Information supplied ▸
┄┄┄┄┄┄

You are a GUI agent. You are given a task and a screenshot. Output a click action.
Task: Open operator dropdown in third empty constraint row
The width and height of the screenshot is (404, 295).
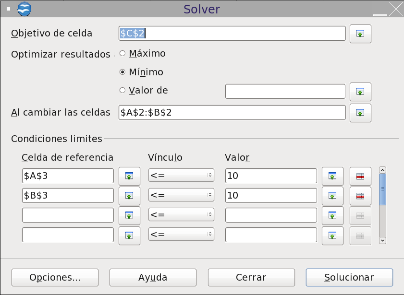pyautogui.click(x=181, y=215)
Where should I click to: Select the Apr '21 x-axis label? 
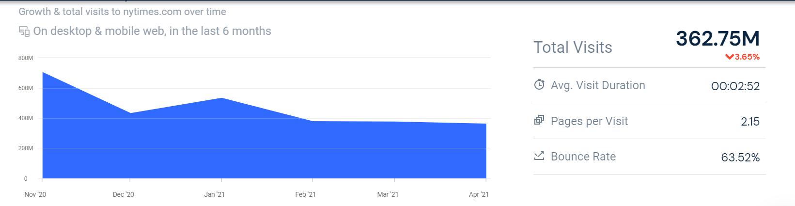point(479,195)
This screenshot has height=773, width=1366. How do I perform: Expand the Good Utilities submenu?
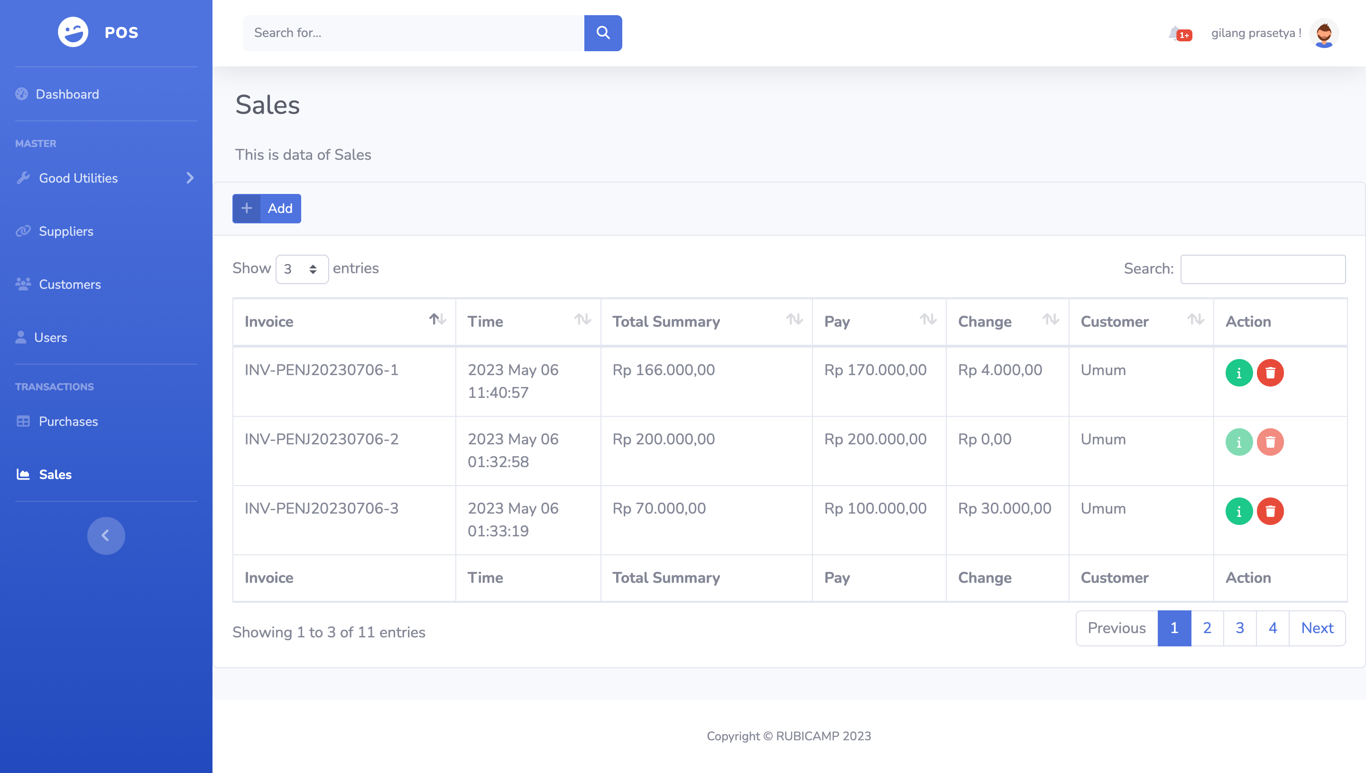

┄┄┄┄┄┄

What you will do ▸ Convert the rows above into a JSON list of strings, one string per line, skipping blank lines and omitting the pictures.

Answer in full ▸
[
  "You are a GUI agent. You are given a task and a screenshot. Output a click action.",
  "Task: Open operator dropdown in third empty constraint row",
  "The width and height of the screenshot is (404, 295).",
  "pyautogui.click(x=181, y=215)",
  "Where should I click to: Select the Apr '21 x-axis label? ",
  "point(479,195)",
  "This screenshot has height=773, width=1366. How do I perform: Expand the Good Utilities submenu?"
]